Reading text:
──────

The Slurg has become the birthing room for something called the Joint Capability Integration and Development System. In plain English, the Slurg is the venue in which senior civilian officials and military officers have begun to engage in up-front comparisons of each service's acquisition strategies. That means head-to-head competition between programs in a rigorous environment that focuses on capabilities, not service shares. The Slurg makes the JCIDS ( jay -sids) possible by getting all the necessary players around the table and forcing a truly "joint" discussion: joint among the services, joint between the civilian and military sides of the house, and joint between the force provider (Pentagon) and the force consumer (Combatant Commands).

This is the Holy Grail of jointness, or the historical process of operational integration among the services that stretches back to 1986, when Congress passed the Goldwater-Nichols Act in response to-among other things-the embarrassment of the 1983 invasion of Grenada, a comedy of interservice errors that could have resulted in the Bay of Pigs if there had been any competent enemies on the scene. Goldwater-Nichols sought to force greater integration and cooperation among the four services by diminishing the power of the service secretaries and increasing the power of the chairman of the Joint Chiefs and the various regional battle commanders. To a certain extent it's succeeded, as the four services now "fight joint" even if they don't "buy joint."

JCIDS, then, is the quest to create future weapons systems and platforms that are joint from the start, not service-specific capabilities that are later forced to adapt to one another, probably once a war is already underway. If jointness were a religion, then the concept of being "born joint" would be the equivalent of the Immaculate Conception-an article of pure faith.

The very secret Slurg is the Round Table of jointness. It is the altar of transformation. It is a very exclusive room. It will go down as the single biggest organizational legacy of Rumsfeld's reign.

──────

Activity A: In the passage about the Slurg, in what year did Congress pass the Goldwater-Nichols Act?
The passage about the Slurg has no connection to the records that come next.

Stored records:
──────

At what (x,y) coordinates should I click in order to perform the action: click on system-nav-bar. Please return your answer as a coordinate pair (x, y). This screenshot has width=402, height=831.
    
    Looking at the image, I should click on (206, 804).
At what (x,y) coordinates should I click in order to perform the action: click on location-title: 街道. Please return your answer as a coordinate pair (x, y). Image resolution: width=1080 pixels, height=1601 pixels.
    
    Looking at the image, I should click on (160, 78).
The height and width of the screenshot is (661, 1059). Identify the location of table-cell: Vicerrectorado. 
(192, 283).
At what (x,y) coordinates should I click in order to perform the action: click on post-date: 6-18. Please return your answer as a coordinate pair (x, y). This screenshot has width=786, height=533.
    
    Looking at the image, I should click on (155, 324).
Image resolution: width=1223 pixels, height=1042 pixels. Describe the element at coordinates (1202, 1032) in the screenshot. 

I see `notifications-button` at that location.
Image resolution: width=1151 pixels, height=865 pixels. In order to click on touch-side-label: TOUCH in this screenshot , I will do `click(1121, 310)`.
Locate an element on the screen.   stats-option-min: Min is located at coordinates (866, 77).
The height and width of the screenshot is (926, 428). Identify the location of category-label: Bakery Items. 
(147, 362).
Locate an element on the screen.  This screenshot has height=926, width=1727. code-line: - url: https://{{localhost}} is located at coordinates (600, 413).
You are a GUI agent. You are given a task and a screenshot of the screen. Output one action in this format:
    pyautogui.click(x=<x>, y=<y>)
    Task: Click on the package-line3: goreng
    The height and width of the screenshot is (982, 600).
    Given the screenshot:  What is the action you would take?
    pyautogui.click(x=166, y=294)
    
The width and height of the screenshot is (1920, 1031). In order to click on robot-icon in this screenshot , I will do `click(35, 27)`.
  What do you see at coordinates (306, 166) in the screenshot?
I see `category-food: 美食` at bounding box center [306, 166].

──────

Activity B: Quote the records starting at the line that contains "Image resolution: width=1151" and ending at the line that contains "coordinates (600, 413).".

Exercise output A: 1986

Exercise output B:
Image resolution: width=1151 pixels, height=865 pixels. In order to click on touch-side-label: TOUCH in this screenshot , I will do `click(1121, 310)`.
Locate an element on the screen.   stats-option-min: Min is located at coordinates (866, 77).
The height and width of the screenshot is (926, 428). Identify the location of category-label: Bakery Items. 
(147, 362).
Locate an element on the screen.  This screenshot has height=926, width=1727. code-line: - url: https://{{localhost}} is located at coordinates (600, 413).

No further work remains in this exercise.